Reviews

Adolf Hitler: My Part in His Downfall (Bristol & London)

The Old Vic is still marking time in Bristol before Tom Morris takes the reins in September but it’s good to see the place buzzing again with the start of a touring production of Spike Milligan’s war memoirs, even though the occasion is more enjoyable than delirious, more moody than madcap.

Ben Power and director Tim Carroll have adapted the first four books of Milligan’s seven book saga, which he started publishing in the early 1970s with the unforgettable announcement that a man who earned a living doing impressions of Neville Chamberlain said that “we” were at war with Germany.

“It must have been something we said,” muttered Spike’s dad as mother built the bomb shelter and Spike lay back in the tin bath blowing his own trumpet. Well, he couldn’t afford anyone else’s.

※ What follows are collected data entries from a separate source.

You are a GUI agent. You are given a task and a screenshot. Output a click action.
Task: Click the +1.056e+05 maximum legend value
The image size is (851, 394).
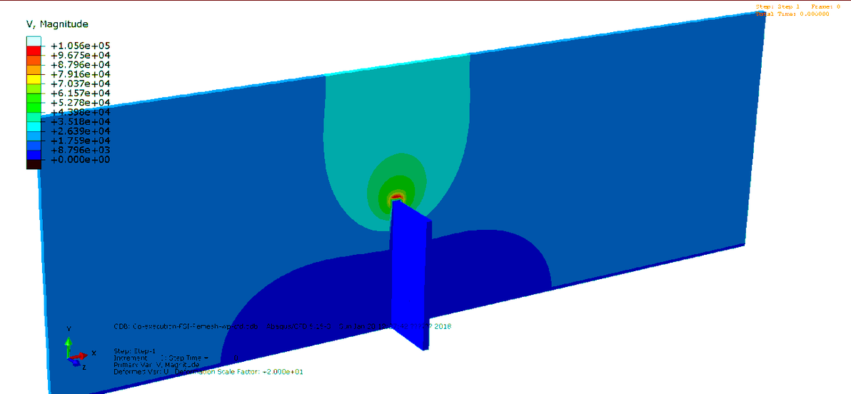tap(81, 46)
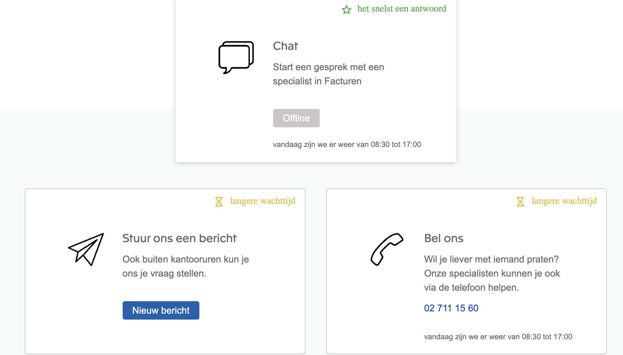Click the phone icon in the Bel ons panel
The width and height of the screenshot is (623, 355).
[x=386, y=249]
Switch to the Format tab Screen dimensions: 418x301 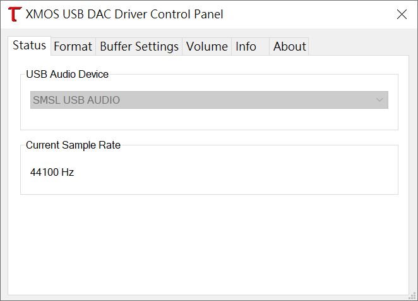point(73,46)
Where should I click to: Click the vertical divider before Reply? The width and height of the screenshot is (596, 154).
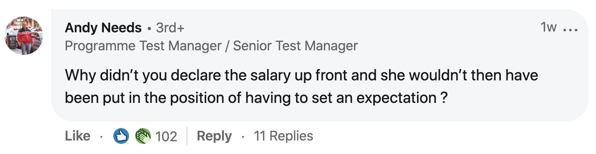tap(187, 136)
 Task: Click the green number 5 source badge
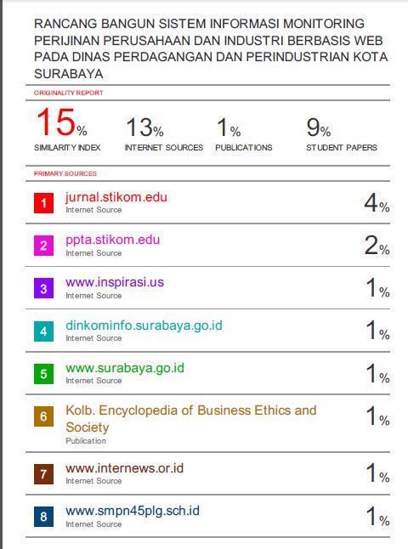tap(43, 374)
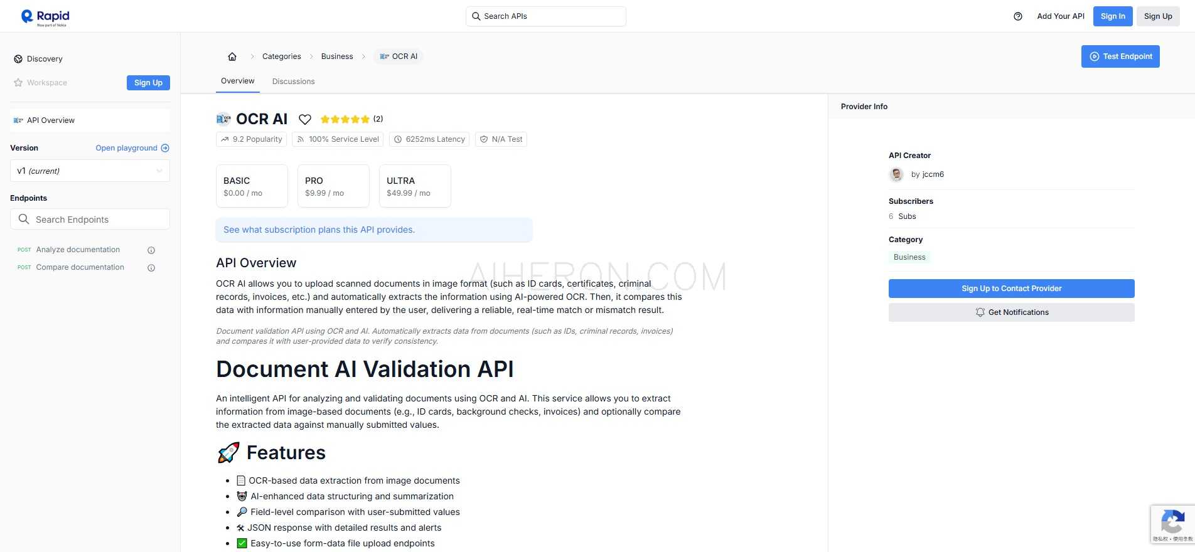Select the BASIC $0.00 plan card
This screenshot has height=552, width=1195.
[252, 186]
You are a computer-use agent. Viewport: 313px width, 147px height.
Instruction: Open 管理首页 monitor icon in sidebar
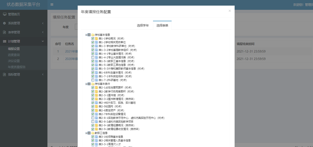(5, 14)
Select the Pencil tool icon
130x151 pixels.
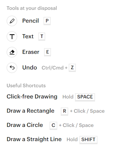tap(12, 21)
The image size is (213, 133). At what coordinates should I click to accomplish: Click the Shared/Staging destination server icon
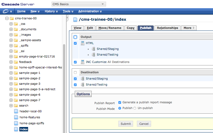point(83,78)
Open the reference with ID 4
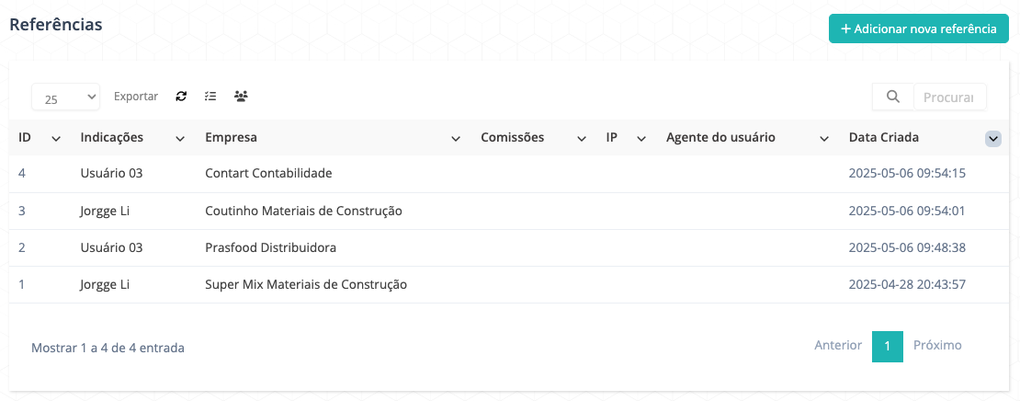Screen dimensions: 1020x401 pos(22,174)
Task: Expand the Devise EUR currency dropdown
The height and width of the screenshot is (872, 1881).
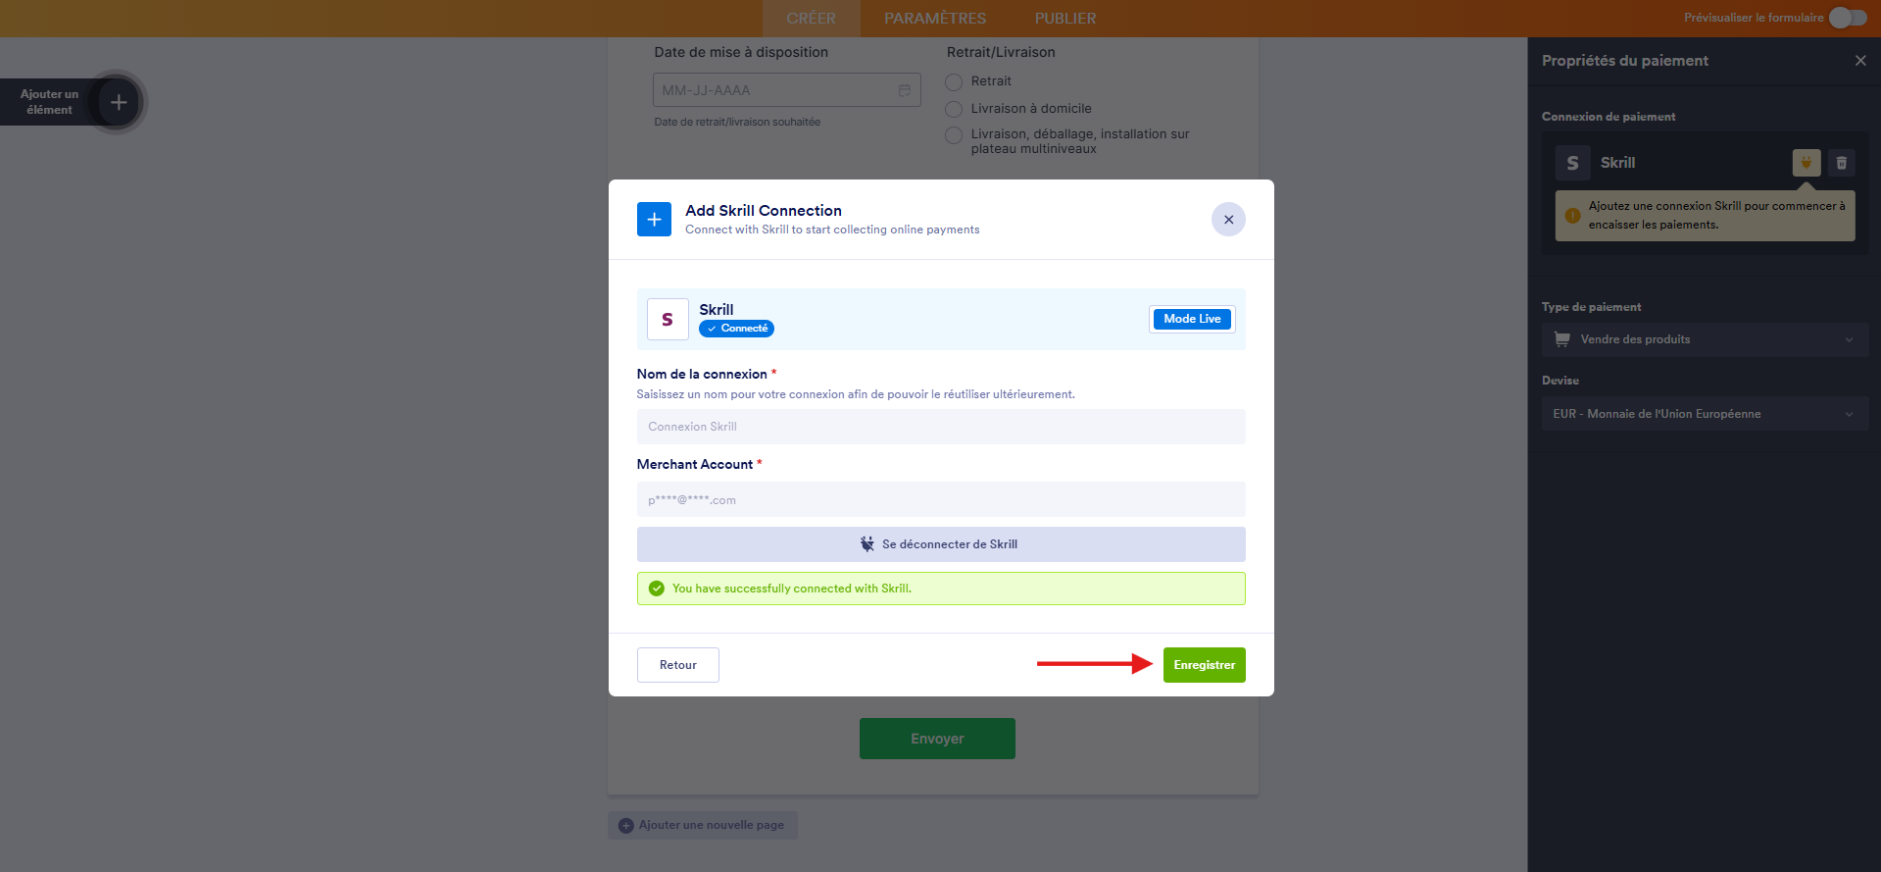Action: [1705, 413]
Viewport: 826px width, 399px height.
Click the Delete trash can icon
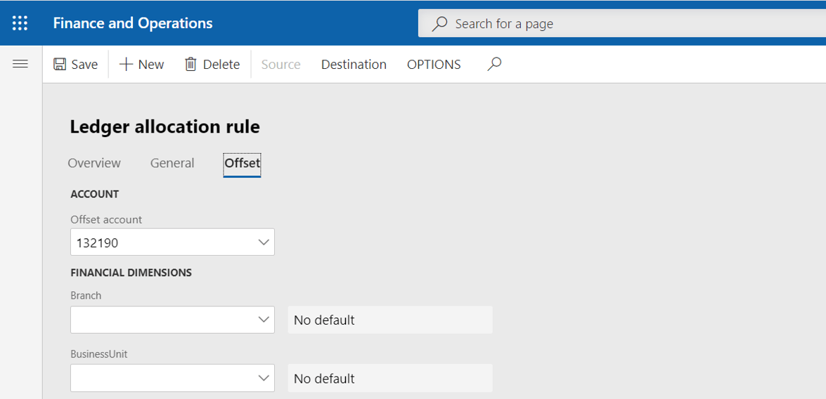[191, 64]
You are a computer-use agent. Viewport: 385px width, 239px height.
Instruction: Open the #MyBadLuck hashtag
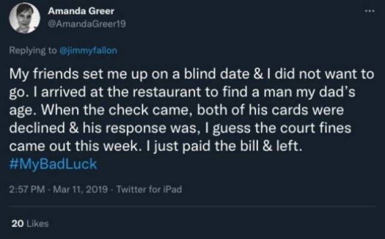(x=53, y=164)
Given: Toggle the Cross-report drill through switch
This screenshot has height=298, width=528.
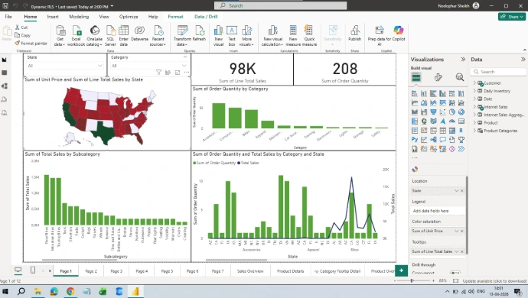Looking at the screenshot, I should tap(455, 273).
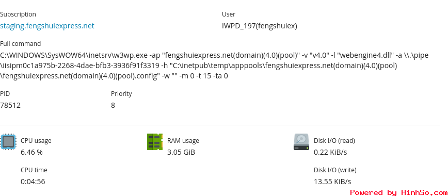Click the hard disk drive icon
This screenshot has height=196, width=448.
coord(301,142)
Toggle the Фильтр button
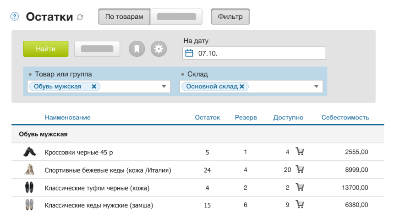 tap(230, 17)
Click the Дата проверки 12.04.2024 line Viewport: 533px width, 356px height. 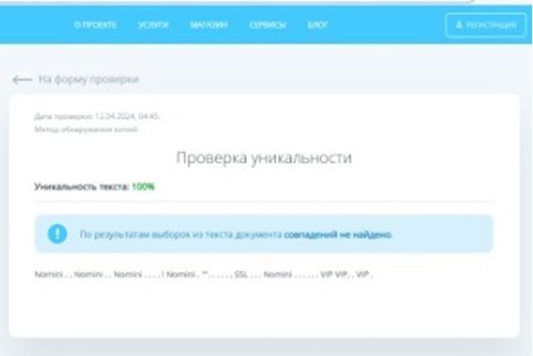(96, 115)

With five versatile and musically talented actors, Carroll then creates a vaudeville narrative of Spike’s campaign from Bexhill-on-Sea to North Africa and Italy before he’s invalided out with shell shock and propelled into show business.

In the Boys of Battery D, Sholto Morgan’s shock-haired, passively angelic Milligan finds a soul mate in Dominic Gerrard’s Harry “Duke” Edgington,  clear fore-runner of his Goonish sidekick Harry Secombe, though there’s nothing here that really suggests the seismic attack on the British sense of humour Milligan launched on radio in the 1950s.

The show proceeds as a melancholic concert with Matt Devereaux as a Jim Broadbent-like clarinet-blowing officer and David Morley Hale as a bum-baring bassist, and one genuinely hilarious outburst in a nonsense number invoking the forgotten legend of Tommy Trinder (“You lucky people”) who was the first host of Sunday Night at the London Palladium.

By this time Spike is afflicted with piles and robbed of his lance bombardier stripe, and he lies on his back again to play the Last Post which segues into a flat-out version of Fats Waller’s “Ain’t Misbehavin.’”  It’s not so much an exposition of the futility of war as a confirmation of it. Spike was always a fully signed up pacifist, but the army gave him friends, his jazz and his thoroughly anarchic sense of humour. This show explains why, without really bringing him to dangerous life again. How on earth could it?